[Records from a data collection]

☆ ☆ ☆ ☆ ☆

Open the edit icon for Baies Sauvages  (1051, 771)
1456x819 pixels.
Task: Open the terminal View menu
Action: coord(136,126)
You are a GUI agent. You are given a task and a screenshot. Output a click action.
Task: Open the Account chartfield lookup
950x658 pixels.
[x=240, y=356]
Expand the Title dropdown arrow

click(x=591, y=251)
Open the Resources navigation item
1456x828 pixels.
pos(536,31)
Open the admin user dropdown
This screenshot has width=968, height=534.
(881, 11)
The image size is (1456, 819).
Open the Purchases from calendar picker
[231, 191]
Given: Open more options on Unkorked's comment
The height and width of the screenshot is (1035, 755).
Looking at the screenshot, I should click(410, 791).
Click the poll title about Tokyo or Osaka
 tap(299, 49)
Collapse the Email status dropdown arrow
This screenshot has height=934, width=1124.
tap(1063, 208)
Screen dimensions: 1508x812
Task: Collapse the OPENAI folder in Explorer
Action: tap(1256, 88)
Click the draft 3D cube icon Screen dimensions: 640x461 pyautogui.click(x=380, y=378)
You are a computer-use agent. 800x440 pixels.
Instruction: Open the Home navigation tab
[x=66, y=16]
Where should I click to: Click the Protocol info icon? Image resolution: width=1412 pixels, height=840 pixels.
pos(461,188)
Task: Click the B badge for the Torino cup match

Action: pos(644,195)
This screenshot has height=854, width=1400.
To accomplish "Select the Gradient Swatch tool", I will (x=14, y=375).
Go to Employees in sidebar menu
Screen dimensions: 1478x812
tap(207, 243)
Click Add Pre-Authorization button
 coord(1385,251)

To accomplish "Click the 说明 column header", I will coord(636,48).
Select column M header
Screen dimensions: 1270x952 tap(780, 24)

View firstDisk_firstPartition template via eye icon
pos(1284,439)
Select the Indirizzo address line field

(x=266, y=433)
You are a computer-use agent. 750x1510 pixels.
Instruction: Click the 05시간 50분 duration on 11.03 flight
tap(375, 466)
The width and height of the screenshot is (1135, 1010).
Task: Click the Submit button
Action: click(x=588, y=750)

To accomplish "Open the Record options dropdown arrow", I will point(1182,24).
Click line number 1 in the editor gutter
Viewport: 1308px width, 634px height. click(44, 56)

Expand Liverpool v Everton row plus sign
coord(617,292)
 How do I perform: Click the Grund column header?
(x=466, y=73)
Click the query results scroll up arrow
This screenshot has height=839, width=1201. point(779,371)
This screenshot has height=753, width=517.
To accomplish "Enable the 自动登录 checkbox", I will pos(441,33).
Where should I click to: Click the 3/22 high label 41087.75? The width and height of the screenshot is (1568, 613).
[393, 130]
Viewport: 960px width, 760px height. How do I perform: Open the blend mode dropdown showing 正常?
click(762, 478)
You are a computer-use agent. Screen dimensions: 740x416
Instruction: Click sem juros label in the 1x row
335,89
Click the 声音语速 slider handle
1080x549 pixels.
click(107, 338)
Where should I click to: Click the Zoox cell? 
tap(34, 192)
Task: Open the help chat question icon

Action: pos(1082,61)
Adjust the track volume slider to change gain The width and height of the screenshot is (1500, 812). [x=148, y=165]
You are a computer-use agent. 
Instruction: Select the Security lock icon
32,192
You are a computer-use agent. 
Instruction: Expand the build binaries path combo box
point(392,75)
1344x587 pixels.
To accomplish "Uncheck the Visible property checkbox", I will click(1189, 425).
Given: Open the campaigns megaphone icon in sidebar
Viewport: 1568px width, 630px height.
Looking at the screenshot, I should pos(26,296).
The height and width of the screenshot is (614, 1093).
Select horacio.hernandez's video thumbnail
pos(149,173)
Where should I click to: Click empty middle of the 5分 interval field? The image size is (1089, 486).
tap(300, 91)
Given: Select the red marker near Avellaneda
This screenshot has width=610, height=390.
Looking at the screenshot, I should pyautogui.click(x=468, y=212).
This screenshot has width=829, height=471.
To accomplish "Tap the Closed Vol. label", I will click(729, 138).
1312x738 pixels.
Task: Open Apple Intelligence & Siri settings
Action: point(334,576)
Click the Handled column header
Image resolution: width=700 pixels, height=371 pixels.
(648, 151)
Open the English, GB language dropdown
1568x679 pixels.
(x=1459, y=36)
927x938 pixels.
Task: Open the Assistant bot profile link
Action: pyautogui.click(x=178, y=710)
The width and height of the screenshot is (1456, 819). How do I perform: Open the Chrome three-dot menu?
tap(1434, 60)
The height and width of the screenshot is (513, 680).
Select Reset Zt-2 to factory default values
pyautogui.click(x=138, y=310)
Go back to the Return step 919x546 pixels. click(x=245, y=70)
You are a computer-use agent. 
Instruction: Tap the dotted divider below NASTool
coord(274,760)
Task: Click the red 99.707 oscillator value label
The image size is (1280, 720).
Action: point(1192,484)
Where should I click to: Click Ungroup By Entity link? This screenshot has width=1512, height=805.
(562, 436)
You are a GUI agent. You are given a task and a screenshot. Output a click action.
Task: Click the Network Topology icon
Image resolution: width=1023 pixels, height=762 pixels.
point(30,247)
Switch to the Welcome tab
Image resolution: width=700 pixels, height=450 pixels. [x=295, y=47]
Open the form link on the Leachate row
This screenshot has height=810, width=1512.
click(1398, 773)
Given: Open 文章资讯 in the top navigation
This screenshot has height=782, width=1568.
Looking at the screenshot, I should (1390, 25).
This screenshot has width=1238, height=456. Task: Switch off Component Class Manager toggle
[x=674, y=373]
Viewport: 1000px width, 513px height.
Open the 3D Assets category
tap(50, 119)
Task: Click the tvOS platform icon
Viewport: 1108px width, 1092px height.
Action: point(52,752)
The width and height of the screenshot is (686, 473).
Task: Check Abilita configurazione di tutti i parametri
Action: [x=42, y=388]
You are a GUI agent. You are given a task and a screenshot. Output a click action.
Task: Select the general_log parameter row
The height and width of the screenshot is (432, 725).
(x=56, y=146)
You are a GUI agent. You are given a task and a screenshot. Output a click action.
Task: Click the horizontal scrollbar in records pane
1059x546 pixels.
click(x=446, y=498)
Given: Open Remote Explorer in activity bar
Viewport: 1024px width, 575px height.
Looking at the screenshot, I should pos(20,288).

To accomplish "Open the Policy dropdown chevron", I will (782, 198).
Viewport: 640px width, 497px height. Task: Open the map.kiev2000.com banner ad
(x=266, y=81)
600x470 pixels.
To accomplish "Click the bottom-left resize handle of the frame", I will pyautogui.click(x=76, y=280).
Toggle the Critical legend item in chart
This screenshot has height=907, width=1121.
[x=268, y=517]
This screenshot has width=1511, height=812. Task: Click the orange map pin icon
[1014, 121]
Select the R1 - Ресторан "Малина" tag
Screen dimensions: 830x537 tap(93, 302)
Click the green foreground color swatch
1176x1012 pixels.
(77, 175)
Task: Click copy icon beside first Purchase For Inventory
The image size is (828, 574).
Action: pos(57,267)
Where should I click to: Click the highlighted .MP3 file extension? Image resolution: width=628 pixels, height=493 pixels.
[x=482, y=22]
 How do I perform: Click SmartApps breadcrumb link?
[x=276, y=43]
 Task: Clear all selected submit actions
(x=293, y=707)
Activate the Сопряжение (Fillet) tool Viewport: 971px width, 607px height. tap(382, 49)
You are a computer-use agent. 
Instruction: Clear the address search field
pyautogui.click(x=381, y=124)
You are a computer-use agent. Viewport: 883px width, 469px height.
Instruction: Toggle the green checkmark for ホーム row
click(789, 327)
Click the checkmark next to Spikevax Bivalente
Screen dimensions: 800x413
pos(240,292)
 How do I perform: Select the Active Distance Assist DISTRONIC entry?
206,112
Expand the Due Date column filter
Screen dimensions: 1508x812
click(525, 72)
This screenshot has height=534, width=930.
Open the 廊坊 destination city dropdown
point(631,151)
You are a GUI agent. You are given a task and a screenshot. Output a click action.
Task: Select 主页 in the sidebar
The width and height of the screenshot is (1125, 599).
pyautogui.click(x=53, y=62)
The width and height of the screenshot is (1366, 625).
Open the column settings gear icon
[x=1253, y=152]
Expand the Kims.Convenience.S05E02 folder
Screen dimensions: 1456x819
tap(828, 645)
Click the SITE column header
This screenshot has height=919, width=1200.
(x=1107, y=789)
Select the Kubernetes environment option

☆ ☆ ☆ ☆ ☆

* **Task to complete**
Gather every line of the listing above that contains the string "arrow" and copy each one in full.

* **Worked solution**
Expand the Title dropdown arrow
Collapse the Email status dropdown arrow
To accomplish "Open the Record options dropdown arrow", I will point(1182,24).
Click the query results scroll up arrow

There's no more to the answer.